If French residents were looking to buy and own a UK property in the past then it would have been exempt from capital gains tax in both countries. This made purchasing a French property less expensive and more financially viable.
A new treaty signed in 2008 in London will come in to fruition in April 2010 to finally counteract this loophole. In the UK this new treaty will cover only income tax, capital gains tax and corporation tax.
In France the new treaty encompasses all taxes, including local authority and social taxes. Also included are the social contributions,as they are considered as a 'wealth' tax in France.
The careful drafting of this new treaty prevents any UK taxpayer arguing that such tax levied amounts are a so called "wealth tax". This tax could then previously be offset against the French wealth tax.
This practice is no longer possible and will effect prices of property in France and the UK. UK companies that sell static French properties will now be liable for capital gains tax in both countries once the treaty is in force.
Under the Miscellaneous rules UK citizens who live in a French property, but have assets outside France will be allowed a 5 year period of being exempt from the wealth taxes.
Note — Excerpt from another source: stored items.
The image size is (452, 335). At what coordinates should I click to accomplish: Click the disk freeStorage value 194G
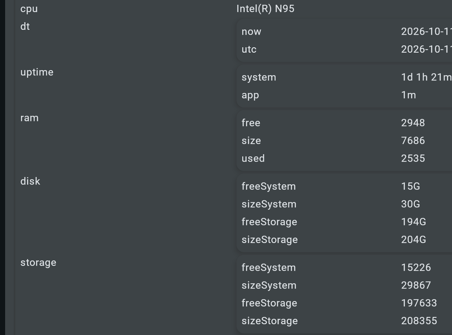click(x=414, y=222)
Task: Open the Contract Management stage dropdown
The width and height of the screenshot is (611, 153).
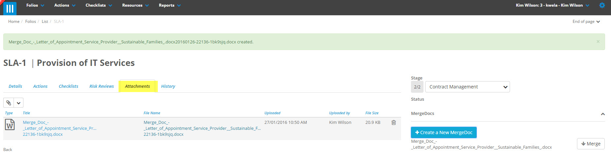Action: click(467, 87)
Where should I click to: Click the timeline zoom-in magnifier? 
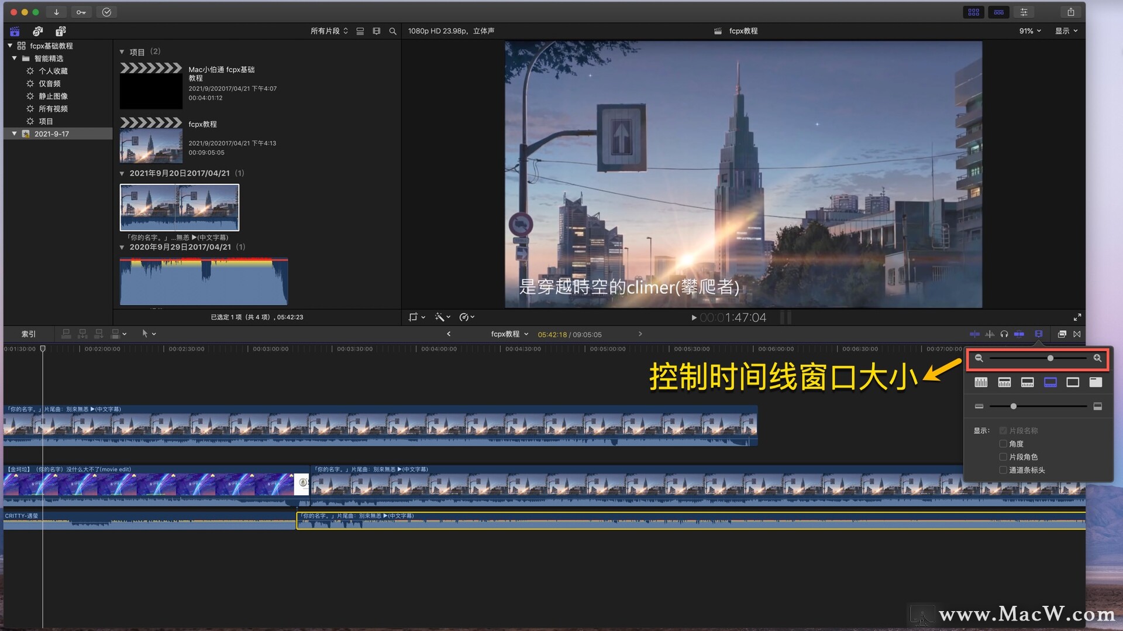1097,358
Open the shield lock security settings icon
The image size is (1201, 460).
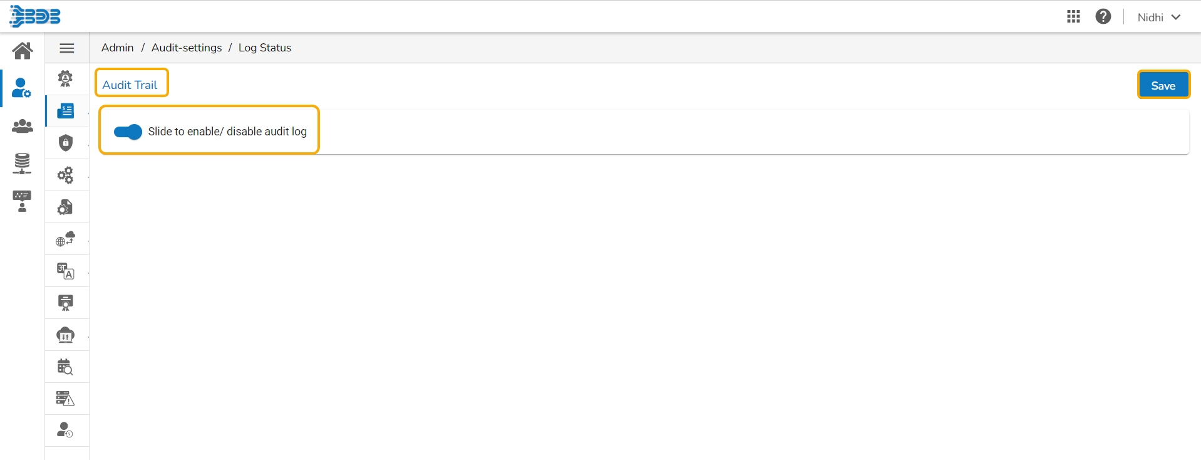(x=66, y=143)
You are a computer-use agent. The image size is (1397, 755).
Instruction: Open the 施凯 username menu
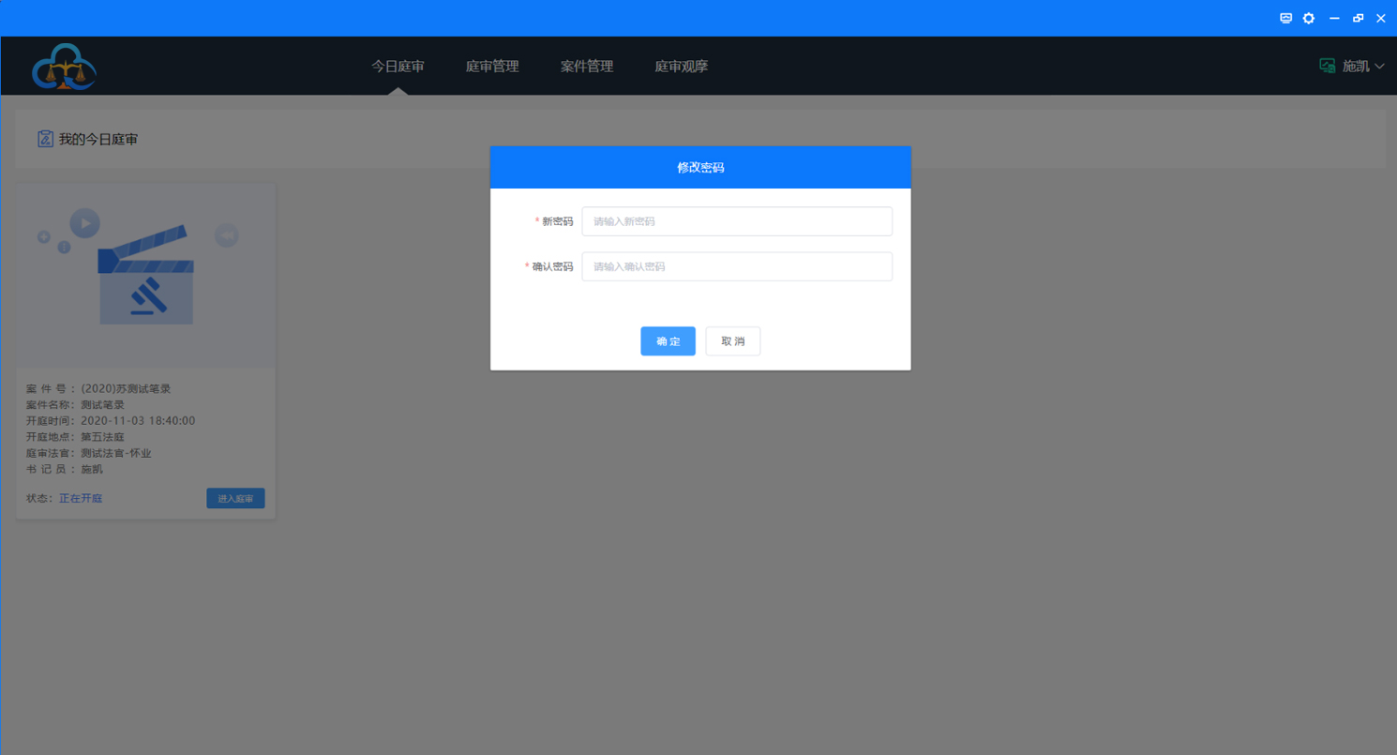(1356, 67)
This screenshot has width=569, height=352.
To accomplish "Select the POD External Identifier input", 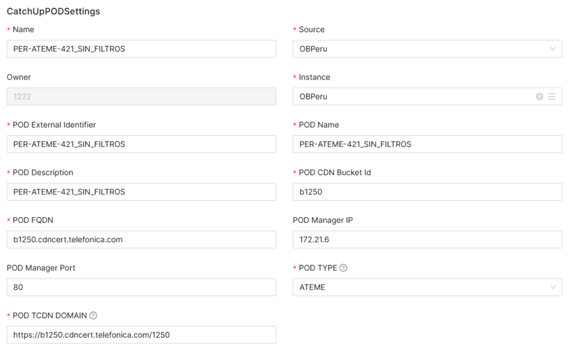I will click(x=141, y=144).
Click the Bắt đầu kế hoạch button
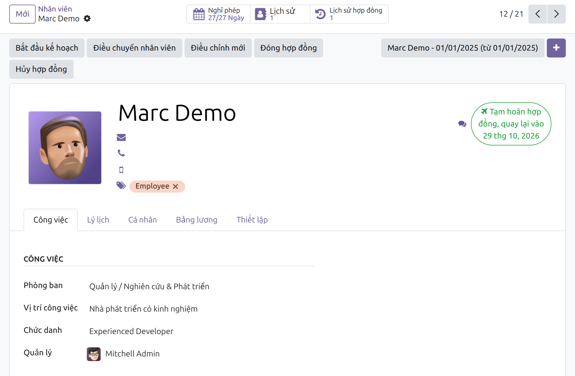Image resolution: width=575 pixels, height=376 pixels. (47, 48)
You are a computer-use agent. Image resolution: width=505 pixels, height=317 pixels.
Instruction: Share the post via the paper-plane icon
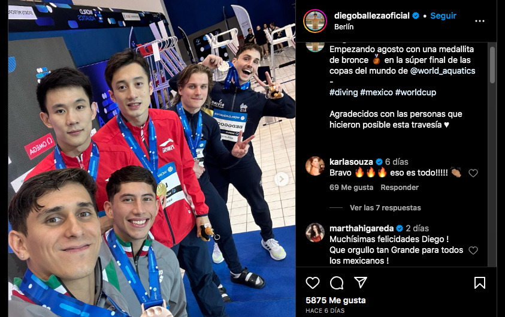click(x=361, y=282)
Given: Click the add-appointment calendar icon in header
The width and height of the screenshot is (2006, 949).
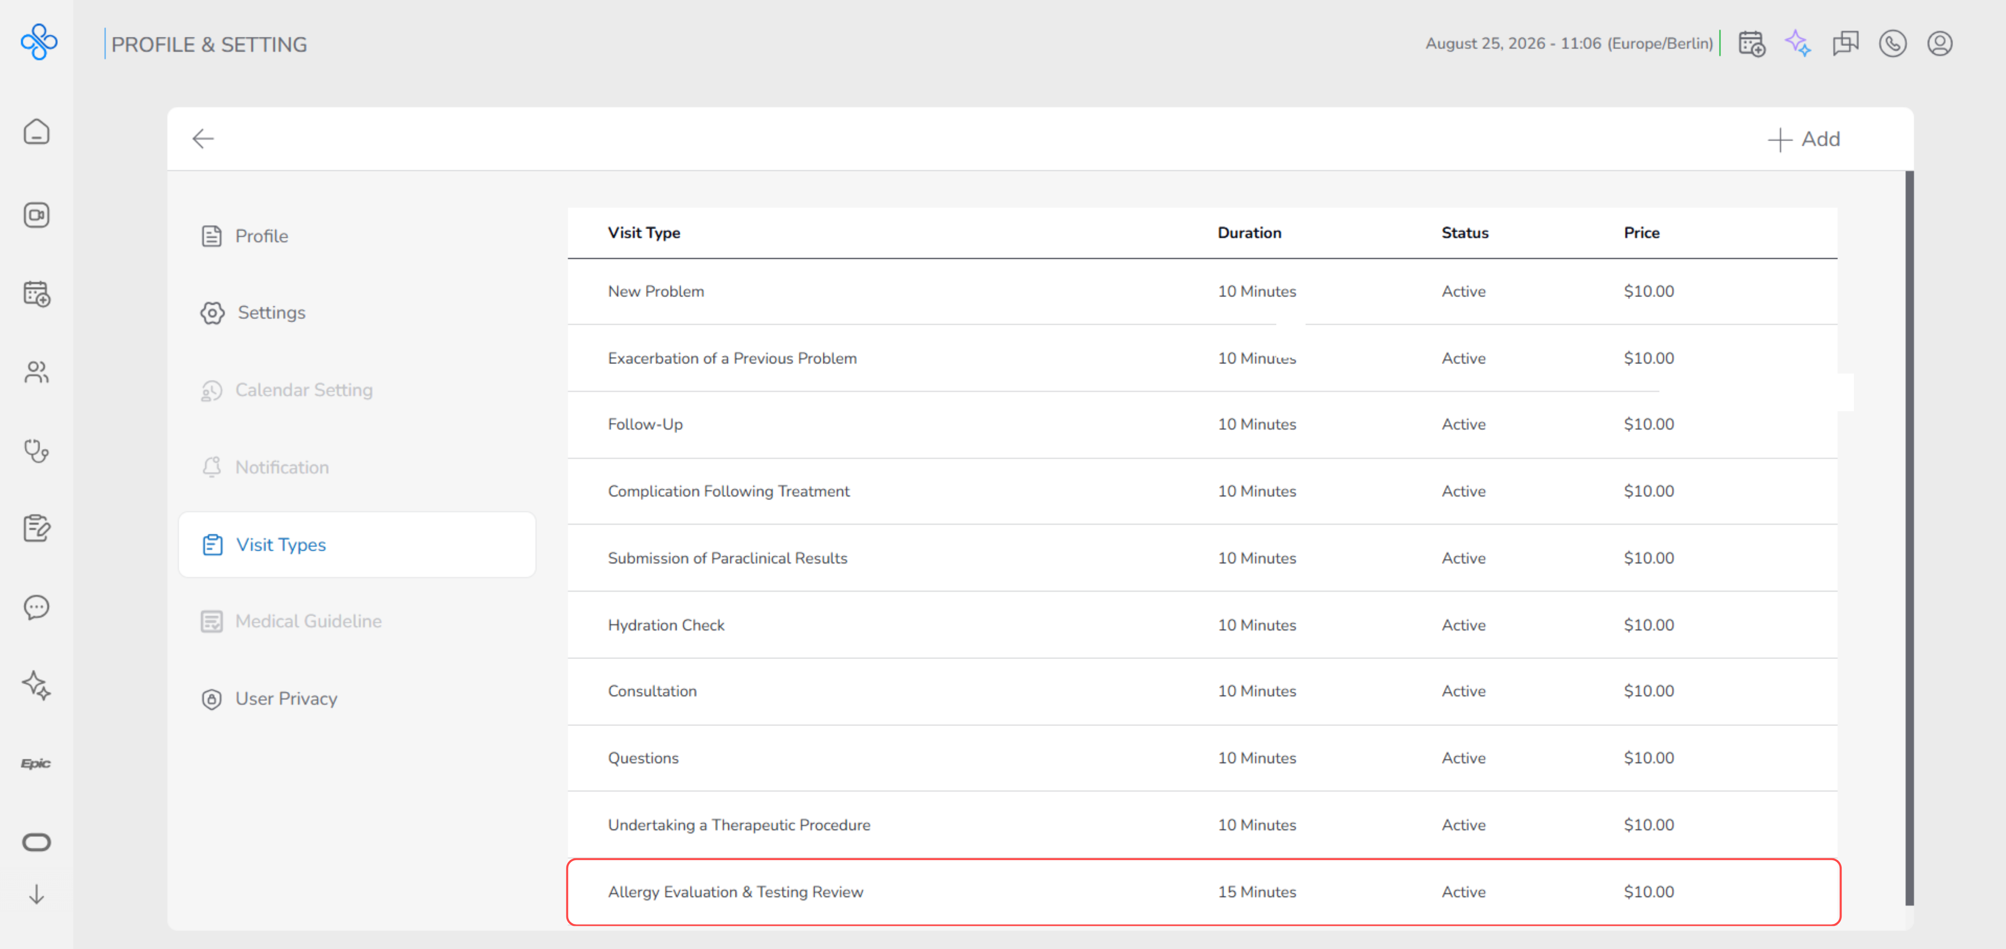Looking at the screenshot, I should tap(1751, 44).
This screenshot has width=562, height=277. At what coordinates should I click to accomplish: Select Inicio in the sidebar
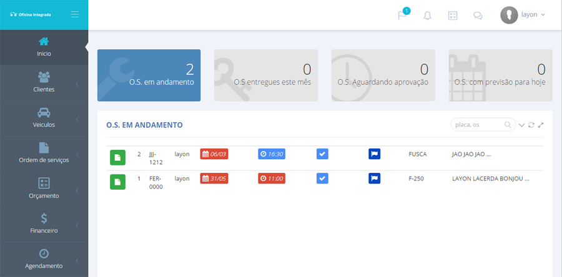(44, 47)
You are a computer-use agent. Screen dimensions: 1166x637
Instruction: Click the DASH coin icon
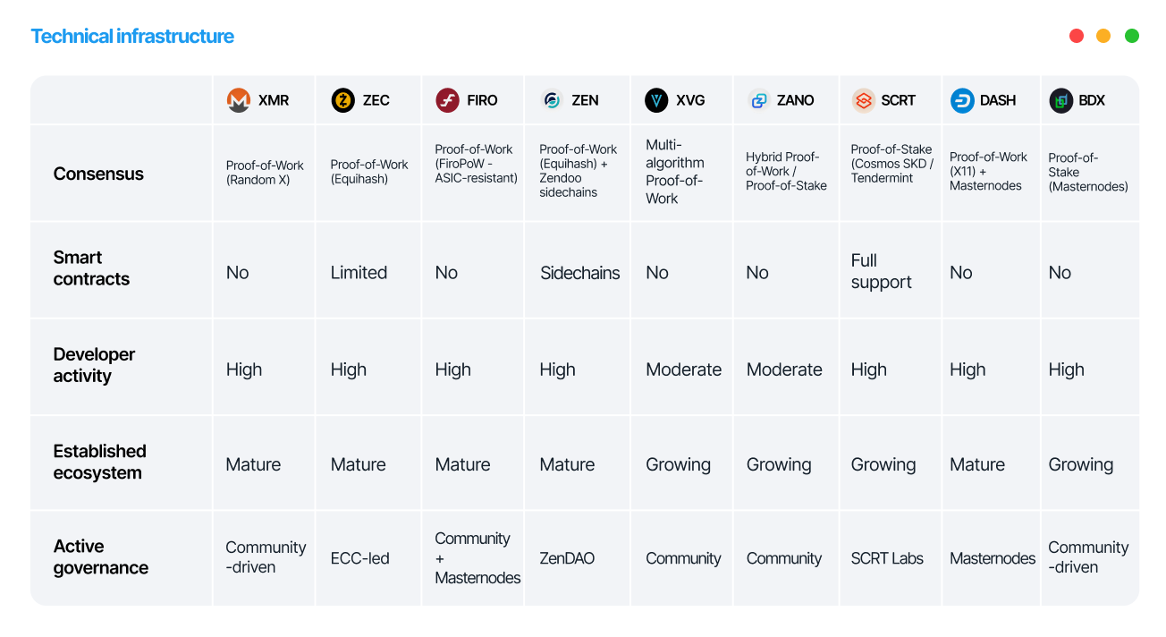pyautogui.click(x=962, y=100)
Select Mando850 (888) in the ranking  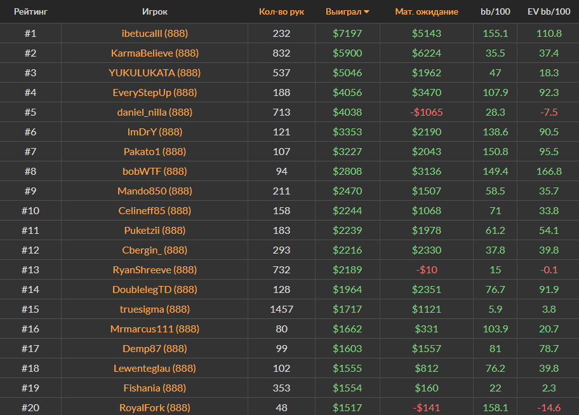(154, 191)
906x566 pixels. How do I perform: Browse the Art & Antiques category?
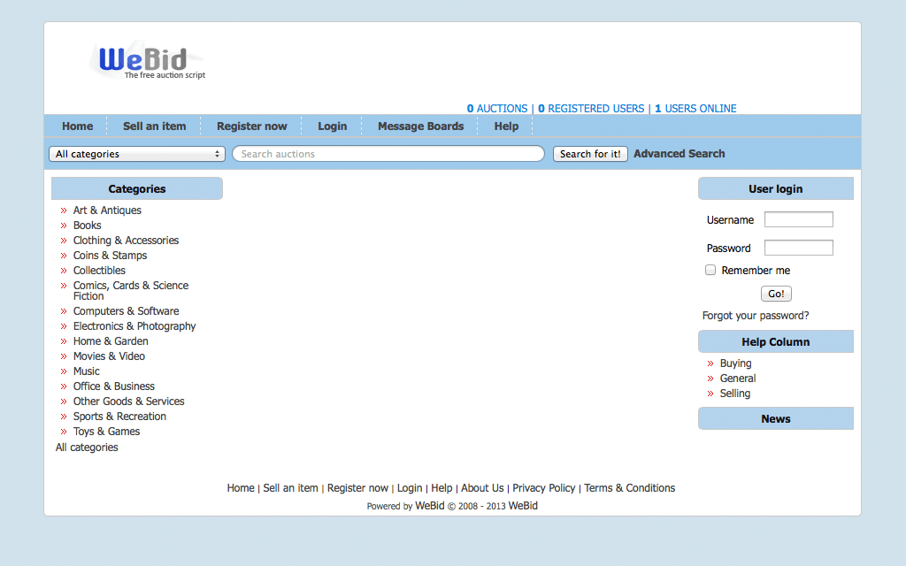(x=107, y=210)
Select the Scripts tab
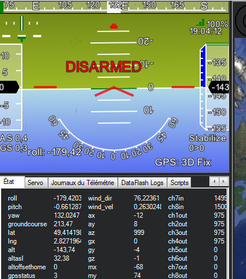This screenshot has height=279, width=246. [179, 183]
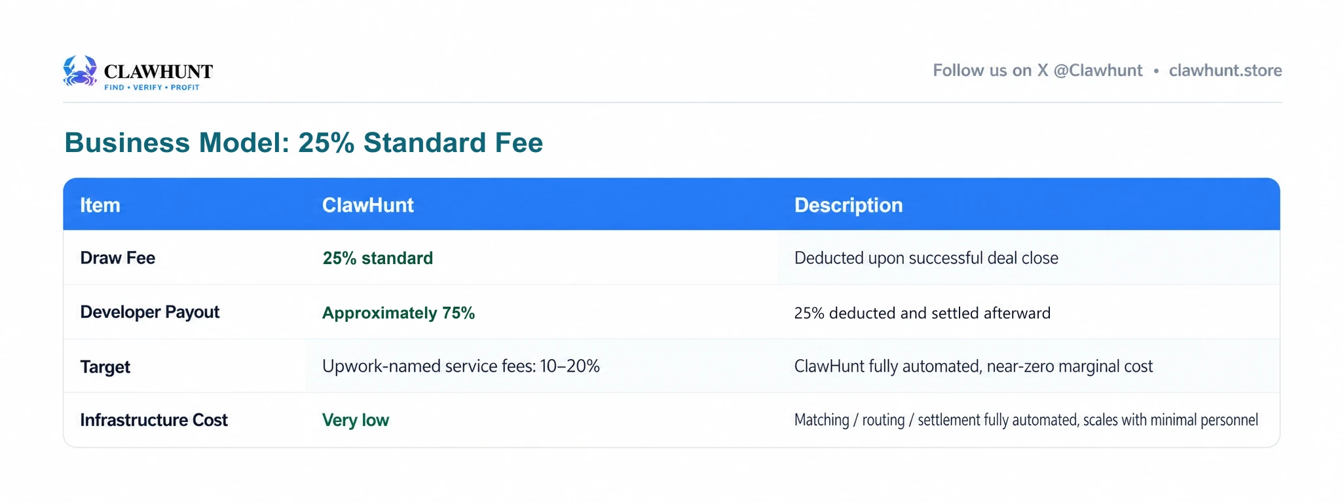Open the Follow us on X @Clawhunt link

pyautogui.click(x=1037, y=71)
They are still liable for the assets they already have located in France, but will benefit from this relaxation period of non payment.
So French people will now have to pay capital gains tax on property they buy in their own country and in the UK. People in the UK will still have to pay capital gains tax in both countries but have more scope for developing a more permanent location of residence following this treaty. It may take a while for the full details of the treaty to be implemented in both places as the old treaty governing these taxes has been in operation for over 40 years.
The French tax year starts in January while the UK tax year starts in April so there may be a short period where one country still has the old treaty. Once the rules and regulations are in place they may be other issues that arise and consideration has been made for this. Any point not described in the new laws can be clarified and agreed upon by each local authority or state until a decision is reached.